Your monitor does have hardware calibration :- ). The CAL1 and CAL2 are OSD stored LUTs. This is superior compared to software calibration (in Windows color management settings), but it just bypasses what OS is doing and cut offs colors outside of calibrated color space.
If your monitor is fairly new (less than 2 years), you can just select the sRGB. If you want more precise calibration, you need x-Rite i1pro spectrometer (this is because Dell tied their color software from x-Rite to this particular series, don't just use any other, like Kolormunki,etc..). This will let you do custom calibration and let you choose a color space as well (so you can have sRGB CAL1 and aRGB CAL2 for example).
It's possible to also do both hardware calibration and software calibration at same time for absolute ultra-precision. This is done by first profiling the custom CAL profile to get as close to intended color-space, and then afterwards creating system profile for Windows that will use the CAL profile.

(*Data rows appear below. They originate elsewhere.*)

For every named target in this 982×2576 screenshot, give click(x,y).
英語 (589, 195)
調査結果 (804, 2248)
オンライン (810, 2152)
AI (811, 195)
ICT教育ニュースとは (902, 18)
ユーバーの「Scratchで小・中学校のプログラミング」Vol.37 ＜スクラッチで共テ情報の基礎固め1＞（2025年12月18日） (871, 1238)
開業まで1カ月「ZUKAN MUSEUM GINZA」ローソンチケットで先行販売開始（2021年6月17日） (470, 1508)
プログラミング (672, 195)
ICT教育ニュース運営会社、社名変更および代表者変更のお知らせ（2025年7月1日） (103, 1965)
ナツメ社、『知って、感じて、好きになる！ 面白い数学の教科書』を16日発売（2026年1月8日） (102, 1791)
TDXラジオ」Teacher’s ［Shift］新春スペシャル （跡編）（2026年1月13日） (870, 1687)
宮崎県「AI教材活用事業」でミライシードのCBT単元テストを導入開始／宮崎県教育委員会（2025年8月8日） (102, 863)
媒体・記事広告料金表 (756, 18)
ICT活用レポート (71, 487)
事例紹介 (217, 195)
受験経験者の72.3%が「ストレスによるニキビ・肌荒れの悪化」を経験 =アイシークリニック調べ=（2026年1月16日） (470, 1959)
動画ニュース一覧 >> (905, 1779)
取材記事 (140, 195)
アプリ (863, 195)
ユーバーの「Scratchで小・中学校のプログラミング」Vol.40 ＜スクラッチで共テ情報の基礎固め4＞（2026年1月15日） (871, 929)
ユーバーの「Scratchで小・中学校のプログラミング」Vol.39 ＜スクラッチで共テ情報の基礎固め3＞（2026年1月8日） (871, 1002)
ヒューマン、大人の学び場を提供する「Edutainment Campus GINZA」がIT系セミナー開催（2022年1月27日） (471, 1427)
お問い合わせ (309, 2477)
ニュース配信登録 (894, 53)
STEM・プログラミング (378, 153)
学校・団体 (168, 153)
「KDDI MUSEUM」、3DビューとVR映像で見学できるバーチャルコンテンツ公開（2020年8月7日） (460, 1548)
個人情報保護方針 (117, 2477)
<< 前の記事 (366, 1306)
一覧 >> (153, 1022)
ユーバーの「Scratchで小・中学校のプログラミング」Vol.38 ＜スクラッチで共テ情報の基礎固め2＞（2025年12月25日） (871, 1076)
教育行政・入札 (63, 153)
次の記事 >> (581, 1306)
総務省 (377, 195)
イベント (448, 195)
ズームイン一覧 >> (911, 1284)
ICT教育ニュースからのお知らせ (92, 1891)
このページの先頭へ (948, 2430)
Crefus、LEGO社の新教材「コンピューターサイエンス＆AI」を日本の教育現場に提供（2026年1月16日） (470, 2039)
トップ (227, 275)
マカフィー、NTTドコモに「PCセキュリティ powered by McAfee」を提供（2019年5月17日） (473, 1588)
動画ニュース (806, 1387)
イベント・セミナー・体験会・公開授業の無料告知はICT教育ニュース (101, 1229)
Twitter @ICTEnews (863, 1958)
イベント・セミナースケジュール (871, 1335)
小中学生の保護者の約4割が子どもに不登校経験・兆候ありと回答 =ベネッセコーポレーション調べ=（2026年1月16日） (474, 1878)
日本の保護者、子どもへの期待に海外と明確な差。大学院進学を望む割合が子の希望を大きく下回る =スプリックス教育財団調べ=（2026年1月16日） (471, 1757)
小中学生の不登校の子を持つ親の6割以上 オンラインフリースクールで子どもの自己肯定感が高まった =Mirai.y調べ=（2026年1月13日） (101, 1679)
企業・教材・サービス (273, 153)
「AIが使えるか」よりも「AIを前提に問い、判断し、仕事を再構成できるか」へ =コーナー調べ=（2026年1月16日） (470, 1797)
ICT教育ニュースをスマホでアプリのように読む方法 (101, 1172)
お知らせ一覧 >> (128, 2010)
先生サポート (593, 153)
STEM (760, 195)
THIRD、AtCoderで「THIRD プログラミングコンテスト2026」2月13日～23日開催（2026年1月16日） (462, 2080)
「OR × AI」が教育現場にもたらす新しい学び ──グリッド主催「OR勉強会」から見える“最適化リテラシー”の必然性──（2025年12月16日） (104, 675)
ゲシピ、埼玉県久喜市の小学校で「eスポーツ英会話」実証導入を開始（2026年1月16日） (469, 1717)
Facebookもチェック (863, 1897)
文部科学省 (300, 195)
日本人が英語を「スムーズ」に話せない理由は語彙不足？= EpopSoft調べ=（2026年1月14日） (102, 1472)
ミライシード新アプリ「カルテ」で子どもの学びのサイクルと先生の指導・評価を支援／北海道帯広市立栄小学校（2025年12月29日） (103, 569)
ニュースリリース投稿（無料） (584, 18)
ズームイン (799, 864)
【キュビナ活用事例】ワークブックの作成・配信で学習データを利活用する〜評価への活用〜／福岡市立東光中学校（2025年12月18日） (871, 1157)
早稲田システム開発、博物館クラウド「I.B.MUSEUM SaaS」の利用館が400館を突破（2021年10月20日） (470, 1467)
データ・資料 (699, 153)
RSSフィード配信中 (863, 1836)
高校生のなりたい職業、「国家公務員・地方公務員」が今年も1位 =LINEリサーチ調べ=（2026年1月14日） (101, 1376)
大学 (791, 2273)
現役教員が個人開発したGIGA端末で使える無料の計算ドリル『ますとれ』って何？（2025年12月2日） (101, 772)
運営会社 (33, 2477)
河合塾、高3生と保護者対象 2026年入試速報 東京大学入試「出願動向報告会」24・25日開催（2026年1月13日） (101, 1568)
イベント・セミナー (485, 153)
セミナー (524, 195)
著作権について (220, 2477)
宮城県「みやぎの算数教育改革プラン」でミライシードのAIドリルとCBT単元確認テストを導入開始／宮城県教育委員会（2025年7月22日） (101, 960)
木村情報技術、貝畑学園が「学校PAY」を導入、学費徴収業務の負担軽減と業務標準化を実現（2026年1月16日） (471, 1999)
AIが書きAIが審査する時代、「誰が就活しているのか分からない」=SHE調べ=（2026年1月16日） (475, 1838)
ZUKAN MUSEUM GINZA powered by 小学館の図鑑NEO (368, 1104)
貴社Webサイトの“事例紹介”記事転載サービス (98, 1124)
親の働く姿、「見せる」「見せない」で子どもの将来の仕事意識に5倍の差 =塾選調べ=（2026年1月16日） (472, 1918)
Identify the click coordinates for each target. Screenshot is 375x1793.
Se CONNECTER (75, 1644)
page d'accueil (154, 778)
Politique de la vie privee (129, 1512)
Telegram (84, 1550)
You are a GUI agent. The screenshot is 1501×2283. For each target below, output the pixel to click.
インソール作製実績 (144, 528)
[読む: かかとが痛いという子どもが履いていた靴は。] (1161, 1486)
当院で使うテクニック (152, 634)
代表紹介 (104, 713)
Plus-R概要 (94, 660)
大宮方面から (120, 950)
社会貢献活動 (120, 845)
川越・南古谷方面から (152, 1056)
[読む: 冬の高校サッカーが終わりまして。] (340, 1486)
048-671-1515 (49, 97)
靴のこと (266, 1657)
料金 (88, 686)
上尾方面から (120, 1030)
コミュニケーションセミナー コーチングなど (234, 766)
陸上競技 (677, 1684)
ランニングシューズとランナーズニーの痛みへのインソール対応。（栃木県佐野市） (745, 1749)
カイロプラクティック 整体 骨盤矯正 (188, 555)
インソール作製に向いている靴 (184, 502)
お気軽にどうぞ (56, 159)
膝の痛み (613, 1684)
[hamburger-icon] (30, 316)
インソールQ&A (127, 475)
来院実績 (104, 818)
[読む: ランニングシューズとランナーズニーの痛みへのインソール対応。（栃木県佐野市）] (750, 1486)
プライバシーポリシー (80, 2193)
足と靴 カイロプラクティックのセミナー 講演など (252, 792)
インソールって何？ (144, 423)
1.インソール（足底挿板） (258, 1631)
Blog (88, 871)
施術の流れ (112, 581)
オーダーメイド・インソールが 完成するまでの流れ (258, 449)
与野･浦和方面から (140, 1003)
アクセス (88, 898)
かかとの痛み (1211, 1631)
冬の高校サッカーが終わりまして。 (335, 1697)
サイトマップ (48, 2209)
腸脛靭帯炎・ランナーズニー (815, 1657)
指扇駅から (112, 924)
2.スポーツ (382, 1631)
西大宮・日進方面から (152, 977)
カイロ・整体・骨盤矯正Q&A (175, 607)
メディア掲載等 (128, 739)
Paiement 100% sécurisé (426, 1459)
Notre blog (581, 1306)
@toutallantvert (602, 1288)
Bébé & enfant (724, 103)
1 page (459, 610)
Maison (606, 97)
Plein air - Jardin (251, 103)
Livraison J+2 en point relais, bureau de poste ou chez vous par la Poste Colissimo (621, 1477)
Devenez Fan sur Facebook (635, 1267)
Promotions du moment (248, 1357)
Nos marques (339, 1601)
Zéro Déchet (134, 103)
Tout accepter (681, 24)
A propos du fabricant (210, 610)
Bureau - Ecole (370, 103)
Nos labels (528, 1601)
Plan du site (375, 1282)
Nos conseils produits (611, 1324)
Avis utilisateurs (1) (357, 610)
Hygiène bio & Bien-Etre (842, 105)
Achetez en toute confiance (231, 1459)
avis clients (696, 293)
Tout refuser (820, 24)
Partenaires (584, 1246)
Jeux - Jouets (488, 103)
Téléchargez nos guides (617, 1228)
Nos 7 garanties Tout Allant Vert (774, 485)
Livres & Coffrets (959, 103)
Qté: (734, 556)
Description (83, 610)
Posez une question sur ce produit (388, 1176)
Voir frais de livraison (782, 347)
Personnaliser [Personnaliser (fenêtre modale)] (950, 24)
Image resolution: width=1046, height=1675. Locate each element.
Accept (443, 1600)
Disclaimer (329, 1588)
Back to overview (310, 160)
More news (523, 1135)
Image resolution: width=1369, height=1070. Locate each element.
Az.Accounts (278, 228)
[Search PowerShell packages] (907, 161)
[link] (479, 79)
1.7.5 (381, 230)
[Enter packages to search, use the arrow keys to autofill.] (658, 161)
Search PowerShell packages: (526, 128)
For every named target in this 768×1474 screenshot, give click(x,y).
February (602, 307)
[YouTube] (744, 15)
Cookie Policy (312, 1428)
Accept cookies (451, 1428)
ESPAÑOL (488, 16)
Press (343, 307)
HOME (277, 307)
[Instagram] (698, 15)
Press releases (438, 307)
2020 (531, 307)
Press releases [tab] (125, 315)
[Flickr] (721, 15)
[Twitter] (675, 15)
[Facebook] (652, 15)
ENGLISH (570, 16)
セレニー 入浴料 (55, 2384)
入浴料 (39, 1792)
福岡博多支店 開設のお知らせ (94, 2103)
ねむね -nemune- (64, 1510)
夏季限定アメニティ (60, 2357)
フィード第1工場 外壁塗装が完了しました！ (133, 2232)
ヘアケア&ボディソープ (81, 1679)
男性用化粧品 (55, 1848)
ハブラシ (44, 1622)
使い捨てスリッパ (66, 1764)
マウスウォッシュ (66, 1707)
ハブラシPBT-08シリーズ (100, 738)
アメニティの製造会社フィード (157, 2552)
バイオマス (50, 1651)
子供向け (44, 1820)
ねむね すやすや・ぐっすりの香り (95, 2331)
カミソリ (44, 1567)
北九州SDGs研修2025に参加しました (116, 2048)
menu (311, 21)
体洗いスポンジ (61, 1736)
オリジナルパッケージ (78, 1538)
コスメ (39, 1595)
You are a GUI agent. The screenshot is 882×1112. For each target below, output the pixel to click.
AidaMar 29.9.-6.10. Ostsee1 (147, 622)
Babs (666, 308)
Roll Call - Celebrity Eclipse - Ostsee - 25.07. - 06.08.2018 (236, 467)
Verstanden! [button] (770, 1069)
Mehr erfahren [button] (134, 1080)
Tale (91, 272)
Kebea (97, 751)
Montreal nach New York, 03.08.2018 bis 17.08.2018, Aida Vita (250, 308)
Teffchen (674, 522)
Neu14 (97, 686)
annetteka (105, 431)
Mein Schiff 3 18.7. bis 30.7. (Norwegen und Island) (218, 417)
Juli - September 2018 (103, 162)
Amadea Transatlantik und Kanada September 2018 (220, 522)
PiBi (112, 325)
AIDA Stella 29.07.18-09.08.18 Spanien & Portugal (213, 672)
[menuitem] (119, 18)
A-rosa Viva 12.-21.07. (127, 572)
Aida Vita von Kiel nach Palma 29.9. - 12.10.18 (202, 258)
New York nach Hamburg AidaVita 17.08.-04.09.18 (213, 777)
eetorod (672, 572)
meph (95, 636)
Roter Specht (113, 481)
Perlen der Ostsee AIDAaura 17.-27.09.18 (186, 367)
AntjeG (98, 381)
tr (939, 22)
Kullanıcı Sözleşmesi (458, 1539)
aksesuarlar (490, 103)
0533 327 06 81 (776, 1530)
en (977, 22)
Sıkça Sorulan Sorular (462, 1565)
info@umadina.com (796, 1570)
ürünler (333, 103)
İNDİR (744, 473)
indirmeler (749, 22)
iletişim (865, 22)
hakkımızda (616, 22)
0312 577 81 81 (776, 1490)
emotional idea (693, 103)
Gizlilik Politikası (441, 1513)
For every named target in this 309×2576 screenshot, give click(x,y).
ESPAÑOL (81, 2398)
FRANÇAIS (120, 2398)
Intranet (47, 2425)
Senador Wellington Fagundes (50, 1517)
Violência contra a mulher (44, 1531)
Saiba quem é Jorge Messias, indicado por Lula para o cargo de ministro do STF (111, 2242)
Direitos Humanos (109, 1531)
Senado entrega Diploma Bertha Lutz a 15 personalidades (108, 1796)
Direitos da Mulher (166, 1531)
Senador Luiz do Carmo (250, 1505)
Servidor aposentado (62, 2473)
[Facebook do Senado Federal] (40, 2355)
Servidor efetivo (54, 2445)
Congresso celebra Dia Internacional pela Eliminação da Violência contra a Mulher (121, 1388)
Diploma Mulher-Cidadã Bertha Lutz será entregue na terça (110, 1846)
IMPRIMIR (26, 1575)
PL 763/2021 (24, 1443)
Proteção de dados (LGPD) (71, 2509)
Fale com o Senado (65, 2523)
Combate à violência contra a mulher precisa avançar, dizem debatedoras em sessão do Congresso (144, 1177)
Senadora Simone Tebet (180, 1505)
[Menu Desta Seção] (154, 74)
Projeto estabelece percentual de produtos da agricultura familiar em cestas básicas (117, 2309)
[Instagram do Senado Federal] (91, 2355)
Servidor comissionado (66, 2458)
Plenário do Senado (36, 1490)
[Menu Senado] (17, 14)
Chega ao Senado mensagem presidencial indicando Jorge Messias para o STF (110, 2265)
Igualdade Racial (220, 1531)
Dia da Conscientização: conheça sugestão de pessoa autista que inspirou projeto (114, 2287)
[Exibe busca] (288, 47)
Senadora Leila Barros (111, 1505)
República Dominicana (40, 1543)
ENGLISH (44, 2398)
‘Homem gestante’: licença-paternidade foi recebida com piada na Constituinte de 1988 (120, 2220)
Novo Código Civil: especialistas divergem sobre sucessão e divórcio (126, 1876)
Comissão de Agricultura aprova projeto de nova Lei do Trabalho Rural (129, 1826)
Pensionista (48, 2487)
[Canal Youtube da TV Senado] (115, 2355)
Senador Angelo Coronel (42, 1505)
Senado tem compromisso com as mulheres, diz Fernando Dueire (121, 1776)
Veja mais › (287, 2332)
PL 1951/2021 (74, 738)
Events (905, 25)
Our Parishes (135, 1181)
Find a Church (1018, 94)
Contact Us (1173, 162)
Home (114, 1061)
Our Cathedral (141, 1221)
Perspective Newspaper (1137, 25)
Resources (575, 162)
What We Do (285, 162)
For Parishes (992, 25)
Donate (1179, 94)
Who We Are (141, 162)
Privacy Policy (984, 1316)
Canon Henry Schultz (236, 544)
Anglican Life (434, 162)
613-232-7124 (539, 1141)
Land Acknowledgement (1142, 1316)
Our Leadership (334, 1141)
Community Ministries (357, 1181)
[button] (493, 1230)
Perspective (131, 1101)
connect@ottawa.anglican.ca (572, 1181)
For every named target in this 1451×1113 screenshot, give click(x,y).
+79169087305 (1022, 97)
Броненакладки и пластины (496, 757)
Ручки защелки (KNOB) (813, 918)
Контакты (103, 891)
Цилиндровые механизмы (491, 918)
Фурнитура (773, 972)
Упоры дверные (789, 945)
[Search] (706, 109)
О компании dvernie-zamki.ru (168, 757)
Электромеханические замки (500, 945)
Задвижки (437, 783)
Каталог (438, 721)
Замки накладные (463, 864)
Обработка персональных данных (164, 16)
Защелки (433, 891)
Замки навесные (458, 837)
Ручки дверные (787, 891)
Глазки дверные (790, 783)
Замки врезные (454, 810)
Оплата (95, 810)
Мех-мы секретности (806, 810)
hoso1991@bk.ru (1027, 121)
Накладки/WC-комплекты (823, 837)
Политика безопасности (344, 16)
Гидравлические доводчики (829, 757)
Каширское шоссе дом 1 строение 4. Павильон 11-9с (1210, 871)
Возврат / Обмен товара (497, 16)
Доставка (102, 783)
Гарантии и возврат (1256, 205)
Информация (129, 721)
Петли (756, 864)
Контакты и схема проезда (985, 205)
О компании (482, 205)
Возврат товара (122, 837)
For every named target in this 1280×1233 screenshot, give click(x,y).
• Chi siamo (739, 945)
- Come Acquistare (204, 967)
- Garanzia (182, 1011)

But this will once again only work with color managed applications, so I suggest only to use hardware calibration (either default sRGB, or custom CAL1 sRGB later), and using generic color profile in Windows (use sRGB IEC61966-2.1, not default "display profile"). This negates any color management in system, but at this point we don't need it much because the monitor is doing it.
You can then set Photoshop to either ignore color profiles (it will do the calculations in generic wider gamut but it will still show sRGB on your monitor because the monitor is doing soft-proof automatically with the clamped sRGB profile.
You can then convert to sRGB when you save the file.
Or you can just assign sRGB at beginning (the 3dsMax saved files don't have profile, but they also don't have range above sRGB either, so this won't make any incorrect change).
This way, both unmanaged apps (3dsMax, WindowsPhoto,etc..) and managed (PS,etc..) will look the same and both will be correct (sRGB).
It's quite sad that you lose the wide gamut of expensive monitor, but such is life when Autodesk is behind the times. But majority of people don't even have sRGB monitors at home, and most cellphones on Android are not color managed either so...there you have it :- ).